• WHAT IS BEING ASKED
Return the listing below unchanged, reproducing every line of it.

• PROVIDED RECORDS
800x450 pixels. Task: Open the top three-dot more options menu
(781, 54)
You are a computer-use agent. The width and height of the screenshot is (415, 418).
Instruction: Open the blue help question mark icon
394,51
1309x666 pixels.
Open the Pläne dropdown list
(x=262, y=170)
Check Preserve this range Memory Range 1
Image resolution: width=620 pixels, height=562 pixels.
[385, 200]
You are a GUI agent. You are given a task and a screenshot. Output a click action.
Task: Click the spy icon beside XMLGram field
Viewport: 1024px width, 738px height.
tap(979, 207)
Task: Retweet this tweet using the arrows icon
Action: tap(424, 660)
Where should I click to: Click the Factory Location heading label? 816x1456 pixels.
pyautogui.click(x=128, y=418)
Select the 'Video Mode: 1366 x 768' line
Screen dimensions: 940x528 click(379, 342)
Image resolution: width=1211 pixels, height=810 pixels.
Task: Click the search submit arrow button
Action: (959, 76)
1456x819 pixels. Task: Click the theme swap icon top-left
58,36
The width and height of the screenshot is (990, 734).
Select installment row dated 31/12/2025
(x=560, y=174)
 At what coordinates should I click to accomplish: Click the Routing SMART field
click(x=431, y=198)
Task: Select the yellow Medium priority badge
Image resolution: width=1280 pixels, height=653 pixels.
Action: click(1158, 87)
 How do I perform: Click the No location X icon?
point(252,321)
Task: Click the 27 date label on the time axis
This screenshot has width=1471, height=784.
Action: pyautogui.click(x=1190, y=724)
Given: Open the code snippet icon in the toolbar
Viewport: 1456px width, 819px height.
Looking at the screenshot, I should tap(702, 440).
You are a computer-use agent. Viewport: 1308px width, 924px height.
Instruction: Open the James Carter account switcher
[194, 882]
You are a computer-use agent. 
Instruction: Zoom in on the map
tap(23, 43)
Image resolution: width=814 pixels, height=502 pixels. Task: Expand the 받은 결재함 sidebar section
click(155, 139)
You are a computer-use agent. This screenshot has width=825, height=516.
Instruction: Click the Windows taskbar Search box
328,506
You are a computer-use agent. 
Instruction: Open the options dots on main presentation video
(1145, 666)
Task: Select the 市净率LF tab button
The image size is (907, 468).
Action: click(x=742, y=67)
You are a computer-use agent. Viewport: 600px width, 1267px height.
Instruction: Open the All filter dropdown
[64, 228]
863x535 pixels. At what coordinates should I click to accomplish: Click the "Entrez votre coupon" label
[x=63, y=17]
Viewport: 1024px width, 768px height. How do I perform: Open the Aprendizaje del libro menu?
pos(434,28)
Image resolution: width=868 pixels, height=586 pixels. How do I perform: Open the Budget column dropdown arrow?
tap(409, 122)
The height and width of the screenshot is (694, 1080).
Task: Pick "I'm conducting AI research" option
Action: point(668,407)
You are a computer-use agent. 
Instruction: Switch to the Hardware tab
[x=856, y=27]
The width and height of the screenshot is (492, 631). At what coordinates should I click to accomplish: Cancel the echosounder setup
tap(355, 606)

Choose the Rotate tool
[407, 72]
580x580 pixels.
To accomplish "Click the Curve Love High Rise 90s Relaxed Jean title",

• PROBLEM SOLUTION
800x450 pixels. Task: Open the top three-dot more options menu
(781, 54)
You are a computer-use agent. The width and height of the screenshot is (415, 418).
Instruction: Open the blue help question mark icon
394,51
1309x666 pixels.
Open the Pläne dropdown list
(x=262, y=170)
Check Preserve this range Memory Range 1
Image resolution: width=620 pixels, height=562 pixels.
[385, 200]
You are a GUI agent. You are given a task and a screenshot. Output a click action.
Task: Click the spy icon beside XMLGram field
Viewport: 1024px width, 738px height.
tap(979, 207)
Task: Retweet this tweet using the arrows icon
Action: tap(424, 660)
Where should I click to: Click the Factory Location heading label? 816x1456 pixels.
pyautogui.click(x=128, y=418)
Select the 'Video Mode: 1366 x 768' line
Screen dimensions: 940x528 click(379, 342)
Image resolution: width=1211 pixels, height=810 pixels.
Task: Click the search submit arrow button
Action: (959, 76)
1456x819 pixels. Task: Click the theme swap icon top-left
58,36
The width and height of the screenshot is (990, 734).
Select installment row dated 31/12/2025
(x=560, y=174)
 At what coordinates should I click to accomplish: Click the Routing SMART field
click(x=431, y=198)
Task: Select the yellow Medium priority badge
Image resolution: width=1280 pixels, height=653 pixels.
Action: click(1158, 87)
 How do I perform: Click the No location X icon?
point(252,321)
Task: Click the 27 date label on the time axis
This screenshot has width=1471, height=784.
Action: pyautogui.click(x=1190, y=724)
Given: Open the code snippet icon in the toolbar
Viewport: 1456px width, 819px height.
Looking at the screenshot, I should tap(702, 440).
You are a computer-use agent. Viewport: 1308px width, 924px height.
Instruction: Open the James Carter account switcher
[194, 882]
You are a computer-use agent. 
Instruction: Zoom in on the map
tap(23, 43)
Image resolution: width=814 pixels, height=502 pixels. Task: Expand the 받은 결재함 sidebar section
click(155, 139)
You are a computer-use agent. This screenshot has width=825, height=516.
Instruction: Click the Windows taskbar Search box
328,506
You are a computer-use agent. 
Instruction: Open the options dots on main presentation video
(1145, 666)
Task: Select the 市净率LF tab button
The image size is (907, 468).
Action: click(x=742, y=67)
You are a computer-use agent. Viewport: 600px width, 1267px height.
Instruction: Open the All filter dropdown
[64, 228]
863x535 pixels. At what coordinates should I click to accomplish: Click the "Entrez votre coupon" label
[x=63, y=17]
Viewport: 1024px width, 768px height. How do I perform: Open the Aprendizaje del libro menu?
pos(434,28)
Image resolution: width=868 pixels, height=586 pixels. How do I perform: Open the Budget column dropdown arrow?
tap(409, 122)
The height and width of the screenshot is (694, 1080).
Task: Pick "I'm conducting AI research" option
Action: point(668,407)
You are a computer-use agent. 
Instruction: Switch to the Hardware tab
[x=856, y=27]
The width and height of the screenshot is (492, 631). At what coordinates should I click to accomplish: Cancel the echosounder setup
tap(355, 606)

Choose the Rotate tool
[407, 72]
580x580 pixels.
To accomplish "Click the Curve Love High Rise 90s Relaxed Jean title",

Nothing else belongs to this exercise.